Briggs & Stratton files for Chapter 11 bankruptcy

Jul 21, 2020

Briggs & Stratton, the small-engine and lawn-equipment manufacturer, filed for Chapter 11 bankruptcy on Monday. The firm was founded in Milwaukee in 1908 with a focus on auto parts, though they became best known for building millions of small gasoline engines — many of which ended up in childhood minibikes that introduced untold numbers of us to motorcycling.

At one time, Briggs & Stratton was the world’s largest builder of small engines, with around 11,000 employees. The company employs far fewer today.
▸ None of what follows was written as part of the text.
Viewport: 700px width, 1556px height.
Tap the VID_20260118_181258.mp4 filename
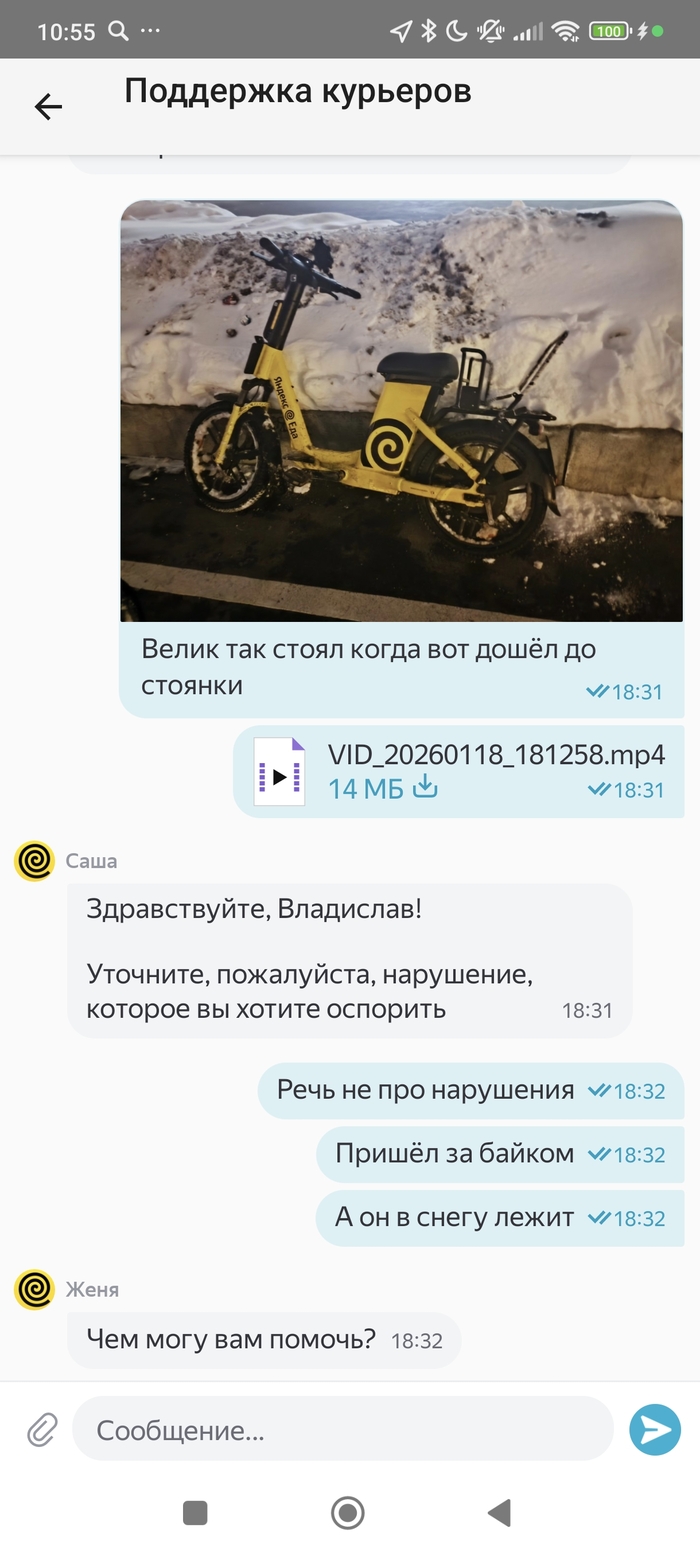click(496, 754)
One of their engines probably powered your childhood mini bike, if you had one. Briggs & Stratton’s best known products, the aluminum engine of 1953 and its derivatives, are light, reliable powerplants for all kinds of applications, and they gave the company the edge needed to take a significant share of the small-engine market. By motorcycling standards, these engines are stone-simple. The classic Briggs & Stratton is a pull-start, single-cylinder, single-speed four stroke with two side valves, or two overhead valves and pushrods for later models. V-twins are also available. 
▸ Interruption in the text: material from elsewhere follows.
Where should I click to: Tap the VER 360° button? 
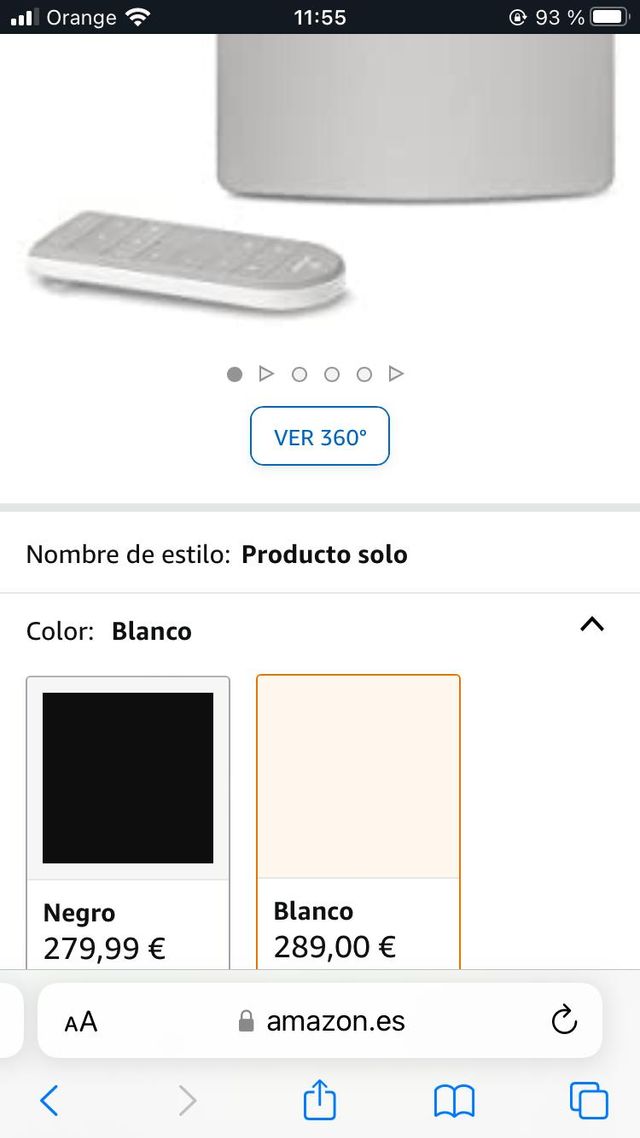(x=319, y=436)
In recent years, Briggs & Stratton seemingly struggled to find direction, most notably by opening and closing multiple plants. They also purchased a collection of related businesses, like Snapper lawn equipment, which apparently did not prove profitable. Declining sales, looming debt payments, and the coronavirus combined to finally push the company to Chapter 11. Other contributing factors may have been the rise of cheaper, imported OHC engines, or the recent popularity of electric lawn and garden tools. Regardless, sales for the last quarter were down by $107 million, or 18 percent, over the same period last year. The most recent quarter’s results are not out yet, but they’re expected to be even worse. 

What’s next for Briggs & Stratton? The current plan is the sale of all assets to a private equity firm called KPS Capital Partners LP. Sale price is an estimated $550 million. The company would be moved to New York, the equity firm’s home state, although the deal is not official yet, and another buyer could buy the company out.

This is not the first old brand, nor the last, to file for Chapter 11 this summer. It just stings a little more when it’s Briggs & Stratton, the heartbeat of the good old minibike.